Visite de Jimmy Carter en Espagne
Le roi Juan Carlos Ier d’Espagne rencontre le 25 juin 1980 Jimmy Carter, président des États-Unis d’Amérique, alors que ce dernier effectue une visite officielle en Espagne. Lors de son discours, le souverain espagnol met en avant « l’amour de la liberté » que chérissent les États-Unis d’Amérique mais aussi leur sens de la dignité et leur vocation de paix. (“el amor a la libertad, la voluntad de independencia, el sentido de la dignidad y una decidida vocación de paz.”)
Ces valeurs sont partagées par l’Espagne, explique Juan Carlos Ier.
Le souverain espagnol souligne avoir visité les États-Unis à l’occasion de leur bicentenaire et fait l’hypothèse que demeure aujourd’hui au sein du peuple américain l’esprit des conquérants espagnols qui ont progressé d’est en ouest puis lutté pour libération de la nation.
Devenus une grande puissance, LA grande puissance mondiale, les États-Unis d’Amérique ont conservé des pères fondateurs les valeurs spirituelles des démocraties et le respect des droits humains. Ces mêmes lignes ont guidé Jimmy Carter, souligne le chef d’État espagnol.
Amoureux convaincus de la paix, l’Espagne ne cherche pas à intervenir dans les affaires intérieures des autres États et condamne vivement, par mesure de solidarité avec les pays occidentaux, ce type d’interventions. Néanmoins, le royaume se tient disposé à être un intermédiaire entre l’Est et l’Ouest notamment par le biais de la Conférence de Madrid. En plus de cela, Juan Carlos Ier d’Espagne considère nécessaire le rapprochement avec les pays en voie de développement avec l’idée d’élaborer un ordre économique mondial « plus juste et plus humain », précise-t-il. Effectivement, dans un monde interdépendant, la paix ne peut s’envisager autrement qu’avec la coopération, la solidarité et la loyauté. Ce sont là les bases de relations amicales selon l’Espagne. Amitié avec l’Europe à laquelle elle appartient, avec « la grande famille des peuples ibéro-américains », avec les peuples arabes et africains et avec la « grande nation américaine » dans le dessein de la paix entre les peuples.
Autre hommage
En décembre 1995, Juan Carlos Ier d’Espagne a félicité le président Jimmy Carter qui a partagé avec lui le Prix Houphouët-Boigny 1994 de l’UNESCO. Ce Prix rend hommage à la recherche de la paix. Le roi espagnol a salué la persévérance, la force de volonté et l’énergie de Jimmy Carter lors de son passage à la Maison Blanche.
Pour mieux comprendre : le contexte
La Conférence sur la sécurité et la coopération en Europe (CSCE) a eu lieu à Madrid entre 1980 et 1983. Dans un contexte politique tendu et complexe, ses principaux objectifs ont été la sécurité en Europe (respect des frontières, souveraineté des États, ingérence dans les affaires internes) mais aussi la protection des droits humains, aspect nécessitant une coopération entre les États.

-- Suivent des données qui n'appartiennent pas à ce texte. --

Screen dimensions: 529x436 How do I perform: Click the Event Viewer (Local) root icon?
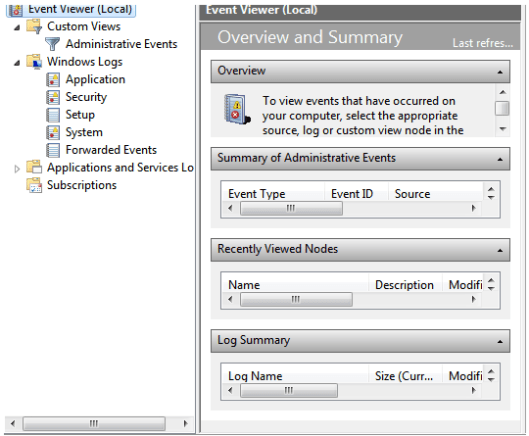click(x=16, y=10)
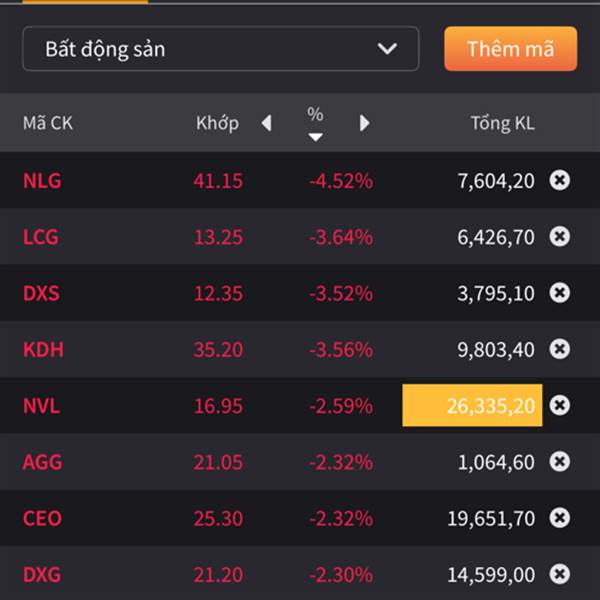Remove AGG stock from the watchlist

pos(559,461)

Sur les fronts économique et culturel, la coopération a été souhaitée en particulier pour l’amélioration des relations Est-Ouest après la Guerre Froide et de manière générale, la résolution pacifique des conflits.
L’action de l’Espagne durant cette conférence a permis à cette jeune démocratie de participer aux réunions de l’OTAN et de la Communauté Économique Européenne en lien avec la CSCE, ce qui a favorisé son entrée en tant que membre de plein droit dans ces organismes.
Dans un contexte politique tendu et complexe, post Guerre Froide, l’Espagne a commencé à se démarquer sur la scène internationale, après son processus de démocratisation, en entrant un dialogue multilatéral lors de la Conférence sur la sécurité et la coopération en Europe (CSCE) qui a eu lieu entre 1980 et 1983.
Le statut de l’Espagne, pays non aligné lors de la Guerre Froide ainsi que son processus de démocratisation ont contribué a lui octroyer un rôle de médiateur, de pacificateur.